(TASK BRIEF): In the entries below, find the lines with the word "height" and copy them.

====

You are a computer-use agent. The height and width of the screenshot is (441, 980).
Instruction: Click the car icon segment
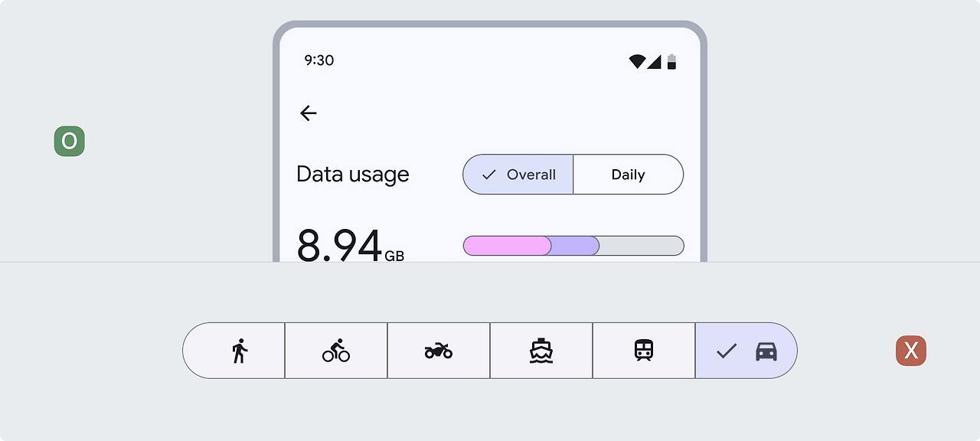[766, 351]
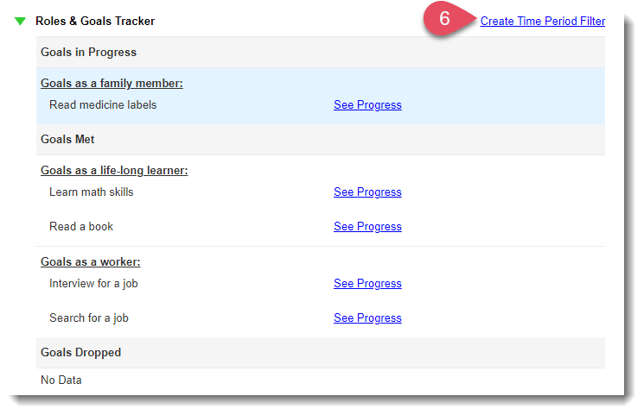
Task: View See Progress for Interview for a job
Action: pos(367,284)
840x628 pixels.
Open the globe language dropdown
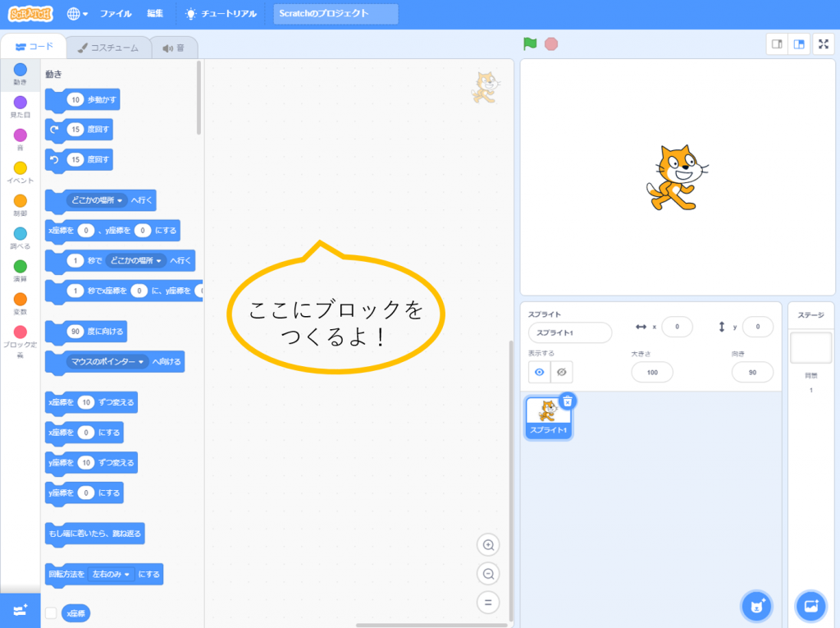[77, 14]
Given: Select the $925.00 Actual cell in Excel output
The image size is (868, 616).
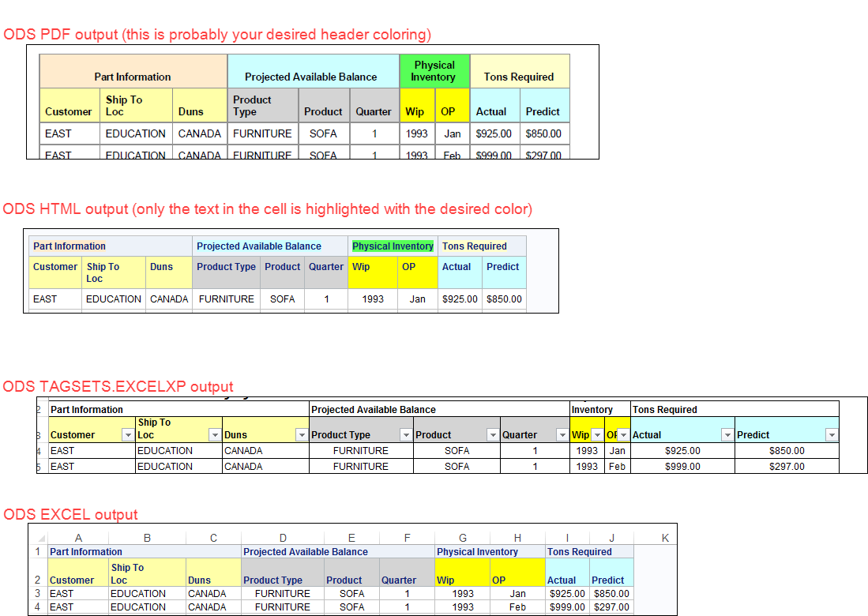Looking at the screenshot, I should click(x=567, y=593).
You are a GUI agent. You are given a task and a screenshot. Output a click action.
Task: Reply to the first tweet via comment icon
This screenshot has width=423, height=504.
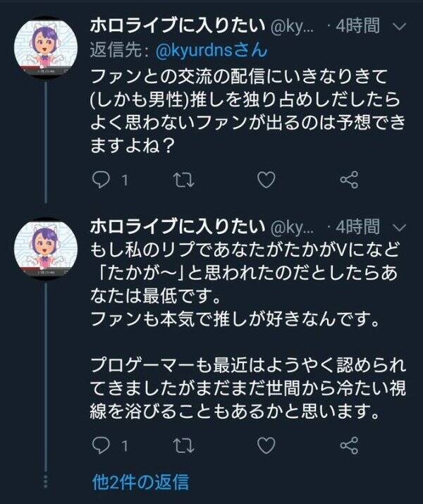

====

(WRITTEN ANSWER):
You are a computer-use agent. The height and width of the screenshot is (441, 980).
This screenshot has width=423, height=504.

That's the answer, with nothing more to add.